The tension between travellers and the community
7 February 2012
In a question to the Scottish Parliament last August, Scottish Labour member Drew Smith enquired what guidance had been issued to local authorities regarding the Gypsy and Traveller community using ‘unauthorised’ sites in order to camp, and how ‘unauthorised site’ should be defined. The question was topical, with the high profile eviction of hundreds of travellers from a site called Dale Farm in Essex making headlines and the campaign of peaceful civil disobedience by residents who resisted any attempt to remove them. The issue of their human rights has again reared its head. The Essex site does belong to the travellers, but without the necessary permissions to park their temporary mobile homes, their continued occupation is illegal. Now, the issue is in the news once more following a dispute between Travellers and locals in Meriden, West Midlands. The travellers were refused retrospective planning permission by the council to use the site after buying the land; the locals who alerted the council to the illegal camp then set up their own ‘monitoring’ camp to record the activity. The locals in that camp are themselves now being evicted; the travellers are likely to be evicted in the coming weeks.

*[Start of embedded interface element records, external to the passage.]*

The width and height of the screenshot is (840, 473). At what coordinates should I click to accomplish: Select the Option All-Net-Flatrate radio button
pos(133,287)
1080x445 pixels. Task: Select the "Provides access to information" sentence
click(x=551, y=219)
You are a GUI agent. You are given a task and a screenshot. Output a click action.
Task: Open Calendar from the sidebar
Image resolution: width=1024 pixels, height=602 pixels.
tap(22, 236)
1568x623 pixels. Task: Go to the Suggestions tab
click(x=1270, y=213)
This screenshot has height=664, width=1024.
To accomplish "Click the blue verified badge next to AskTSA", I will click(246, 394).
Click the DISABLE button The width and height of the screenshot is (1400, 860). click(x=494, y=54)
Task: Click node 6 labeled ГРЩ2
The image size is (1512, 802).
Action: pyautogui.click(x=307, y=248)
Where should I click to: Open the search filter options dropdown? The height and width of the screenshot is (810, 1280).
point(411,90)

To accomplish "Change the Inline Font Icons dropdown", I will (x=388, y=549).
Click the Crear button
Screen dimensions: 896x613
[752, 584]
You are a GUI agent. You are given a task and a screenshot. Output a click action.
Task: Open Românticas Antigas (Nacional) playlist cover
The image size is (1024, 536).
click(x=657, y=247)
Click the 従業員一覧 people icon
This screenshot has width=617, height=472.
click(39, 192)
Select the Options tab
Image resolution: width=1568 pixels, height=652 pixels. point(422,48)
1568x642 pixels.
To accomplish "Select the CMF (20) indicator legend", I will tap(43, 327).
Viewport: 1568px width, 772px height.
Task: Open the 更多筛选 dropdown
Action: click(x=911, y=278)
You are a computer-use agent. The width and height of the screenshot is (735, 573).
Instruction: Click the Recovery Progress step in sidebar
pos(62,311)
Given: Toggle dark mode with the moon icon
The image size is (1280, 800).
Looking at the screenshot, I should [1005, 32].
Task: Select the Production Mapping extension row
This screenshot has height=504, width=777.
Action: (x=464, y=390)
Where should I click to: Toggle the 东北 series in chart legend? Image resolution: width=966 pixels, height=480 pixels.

There is a fine line to be trod between respecting the lifestyle and beliefs of the gypsy and traveller community, who the Scottish Government has said they will recognise as an ethnic group, and respecting landowners’ rights. Those who own or manage land in rural areas have to negotiate difficult situations when a group decides to set up camp on their land, often because they have no-where else to go. Their ability to move around the country is a key part of their ethnic heritage and identity. Some travellers will settle for part of the year, some will constantly be on the move and require places to stop along the way. And in deciding to move on a group of travellers, under Human Rights legislation, this action must be proportionate and necessary. Guidance was issued by the Scottish Executive in 2004. As has been seen, even when a group of travellers purchase the land they wish to set up camp on, there is no guarantee they will be granted permission to do so by the local authority.
Where the travellers do not own the land, a camp such as this will in the eyes of the law be unauthorised if the permission of the landowner has not been sought and given. What can a landowner do about a situation like this? The legislation that governs this is found in the Trespass (Scotland) Act 1865, along with the Roads (Scotland) Act 1984, the latter Act being relevant as travellers will often chose an unauthorised site just off the public road, an area of which is regulated by the Act; in this case the verge is likely to be the area used. If a camp is set up, a landowner is easily able to evict, either themselves (provided they do no damage to property or cause any injury to anyone) or better still, via an interdict which will order the unauthorised persons off the land. If necessary, the police can enforce this.
If the landholding is large, with travellers occupying a distant and small area and doing so peacefully and responsibly, the landowner may be happy to tolerate this albeit for a temporary time. But difficulties can arise where anti-social behaviour is obvious – accumulating rubbish, noise pollution, or unpleasant behaviour by the travellers towards the landowner, or the community as a whole. This kind of situation, it should be noted, is not typical but can and does occur and can be a headache for all those living nearby. A common sense approach from both the landowner and the travellers is what is needed to resolve any situations amicably.
What should the local authority do about it? Ideally, there should be a location designated for travellers, but where there is, the standard of facilities can vary. A local authority acting in a positive way will initiate refuse collections and may even provide temporary sanitation facilities, perhaps for a small charge. The cost of being proactive will often be far less than the bill for removal and clean up of an unauthorised settlement. But there are still areas where there are no provisions made, which would only exacerbate the problem experienced by landowners.
As has been the case with Dale Farm and the recent dispute at the settlement in Meriden, the very existence of these camps has generated vocal protest for and against the rights of the travelling community.